You didn’t hear either candidate breathe a word about cryptocurrency at their big Atlanta rallies, and from that, you might assume that it’s only a side issue in this presidential campaign.
For some of the biggest players in this election year, nothing could be farther from the truth. For them, cryptocurrency is the issue, bigger than abortion or immigration or whether Mrs. Jones can afford a loaf of bread.
Cryptocurrency, as you probably know by now, refers to any currency system like Bitcoin or Memechain which is not guaranteed by any government but instead is based on the shared agreement that a segment of computer code has as much value as a silver dollar.
Another term worth getting up to speed on fast is DeFi, or decentralized finance, an idea that appeals to many billionaire tech investors who chafe at the financial regulations imposed by governments and banks. Last week, Donald Trump Jr. and Eric Trump revealed that their family is working on a major cryptocurrency platform that will “take on a lot of the banking world.”
“This notion of decentralized finance is obviously very appealing to guys like me who’ve been de-banked or haven’t been able to get insurance or whatnot,” Donald Trump Jr. said.
His father called cryptocurrency “a disaster waiting to happen” when he was president, but over the past four years, influential backers like Elon Musk and Peter Thiele have changed his mind, to the point where Trump received a triumphant welcome recently at the Bitcoin 2024 conference in Nashville.
“We will have regulations, but from now on, the rules will be written by people who love your industry and not people who hate your industry,” he said.
At the top, the cryptocurrency issue is about the threat of money laundering and fraud posed by a completely untethered financial system and the risk of a collapse wiping out the unwary. At the ground level, where it has already emerged as a burning issue in some areas, it’s about the enormous amounts of electricity required to run these systems. What is called the database issue at the local level is, in essence, the cryptocurrency issue. In his Nashville speech, Trump assured his audience that he was with them at that level as well.
“We will be creating so much electricity that you’ll be saying, please, please, president, we don’t want any more electricity,” he said.
The Biden administration’s stance on cryptocurrency has been described as “not unfriendly,” but it has leaned much more toward regulations of the industry. Lobbyists for the crypto industry have reached out to Kamala Harris to voice their concerns about over-regulation, but she has not spelled out a formal policy of her own.
She has reasons for caution. Rich, white and foreign-born players like Musk and Thiele are the face of crypto, but according to Forbes magazine, the percentage of African-Americans who own cryptos is substantially higher than whites. Mark Cuban, a supporter of both Harris and crypto, is among those she has reached out to with questions about the issue.

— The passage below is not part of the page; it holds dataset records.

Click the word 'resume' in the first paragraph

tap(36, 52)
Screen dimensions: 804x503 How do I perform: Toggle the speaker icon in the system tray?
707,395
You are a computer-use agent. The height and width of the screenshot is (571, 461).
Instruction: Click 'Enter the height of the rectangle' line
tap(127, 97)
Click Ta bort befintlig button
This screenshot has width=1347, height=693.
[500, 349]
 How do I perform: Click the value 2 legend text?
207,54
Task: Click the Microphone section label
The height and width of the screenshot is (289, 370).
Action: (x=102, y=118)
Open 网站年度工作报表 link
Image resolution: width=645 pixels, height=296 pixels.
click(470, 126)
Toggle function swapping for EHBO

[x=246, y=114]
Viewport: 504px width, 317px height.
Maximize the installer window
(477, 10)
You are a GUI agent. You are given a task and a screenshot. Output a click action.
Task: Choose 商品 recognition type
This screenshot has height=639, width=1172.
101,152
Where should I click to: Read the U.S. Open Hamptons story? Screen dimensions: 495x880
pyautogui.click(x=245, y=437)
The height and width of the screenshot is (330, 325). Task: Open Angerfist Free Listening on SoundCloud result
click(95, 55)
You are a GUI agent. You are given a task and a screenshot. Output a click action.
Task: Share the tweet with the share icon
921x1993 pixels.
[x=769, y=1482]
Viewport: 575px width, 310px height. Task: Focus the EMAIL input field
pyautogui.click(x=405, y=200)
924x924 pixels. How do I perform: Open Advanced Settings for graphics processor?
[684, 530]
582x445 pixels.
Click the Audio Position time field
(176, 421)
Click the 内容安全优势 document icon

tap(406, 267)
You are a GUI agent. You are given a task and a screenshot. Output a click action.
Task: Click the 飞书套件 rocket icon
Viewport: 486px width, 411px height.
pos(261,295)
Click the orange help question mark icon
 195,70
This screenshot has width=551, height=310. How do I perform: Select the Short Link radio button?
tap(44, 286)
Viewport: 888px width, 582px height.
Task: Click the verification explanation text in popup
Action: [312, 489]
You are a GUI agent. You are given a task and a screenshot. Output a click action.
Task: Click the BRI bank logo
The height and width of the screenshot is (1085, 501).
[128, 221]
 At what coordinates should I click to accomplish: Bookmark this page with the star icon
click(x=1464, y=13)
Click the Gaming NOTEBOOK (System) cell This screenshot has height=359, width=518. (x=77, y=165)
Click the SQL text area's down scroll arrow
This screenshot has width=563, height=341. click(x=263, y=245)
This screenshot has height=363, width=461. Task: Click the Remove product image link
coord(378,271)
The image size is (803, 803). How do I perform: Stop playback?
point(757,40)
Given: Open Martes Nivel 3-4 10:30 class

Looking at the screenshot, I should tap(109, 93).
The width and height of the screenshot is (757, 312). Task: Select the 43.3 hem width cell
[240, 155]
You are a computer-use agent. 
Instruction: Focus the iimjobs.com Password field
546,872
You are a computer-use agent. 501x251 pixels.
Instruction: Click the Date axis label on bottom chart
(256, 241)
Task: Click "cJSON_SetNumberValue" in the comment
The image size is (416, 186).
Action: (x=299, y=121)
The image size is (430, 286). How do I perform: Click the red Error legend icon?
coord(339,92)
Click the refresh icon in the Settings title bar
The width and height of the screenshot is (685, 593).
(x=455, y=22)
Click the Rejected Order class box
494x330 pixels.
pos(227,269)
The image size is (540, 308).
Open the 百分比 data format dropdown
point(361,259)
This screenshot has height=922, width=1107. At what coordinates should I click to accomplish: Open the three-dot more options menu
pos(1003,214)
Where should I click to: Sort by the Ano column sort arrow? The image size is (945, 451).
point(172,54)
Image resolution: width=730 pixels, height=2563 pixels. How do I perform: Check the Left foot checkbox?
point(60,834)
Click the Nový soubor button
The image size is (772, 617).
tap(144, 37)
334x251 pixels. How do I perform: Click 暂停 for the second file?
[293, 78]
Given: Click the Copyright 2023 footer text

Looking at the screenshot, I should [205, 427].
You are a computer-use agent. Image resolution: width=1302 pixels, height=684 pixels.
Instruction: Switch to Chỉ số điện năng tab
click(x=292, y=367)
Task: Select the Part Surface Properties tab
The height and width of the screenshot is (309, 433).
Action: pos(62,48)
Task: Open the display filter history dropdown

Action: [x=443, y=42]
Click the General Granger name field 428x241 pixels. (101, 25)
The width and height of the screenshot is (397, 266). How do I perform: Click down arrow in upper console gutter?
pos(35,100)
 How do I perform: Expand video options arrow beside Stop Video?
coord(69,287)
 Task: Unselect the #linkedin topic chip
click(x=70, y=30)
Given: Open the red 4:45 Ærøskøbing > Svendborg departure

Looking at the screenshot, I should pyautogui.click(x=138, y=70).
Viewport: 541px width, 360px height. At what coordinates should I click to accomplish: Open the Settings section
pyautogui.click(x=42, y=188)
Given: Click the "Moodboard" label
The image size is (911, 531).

What’s at stake this year isn’t whether cryptocurrencies will gain a foothold in the economy. Last month, Morgan Stanley announced it would be marketing crypto-based funds, which pretty much settles that argument. What’s at stake is whether crypto-currencies are going to be treated the same as the money we put in banks and thus permitted to be invested in state pension funds and the other big investment pools on which so many depend. And if so, are the institutions that market them going to be regulated in the same way banks are?
A touchstone for this debate is Securities and Exchange Commission chair Gary Gensler, who has described the industry as “rife with fraud, scams, bankruptcies and money laundering” and pursued several crypto-related legal cases. Trump pledged at the Nashville conference to fire Gensler on his first day in office.
What to do about cryptocurrencies is a matter of concern for more than a few billionaires and their attendant speculators. It affects everything from the basic foundations of our economy to the toll that cryptocurrency mining takes on rural Georgia. All of that is on the ballot this year.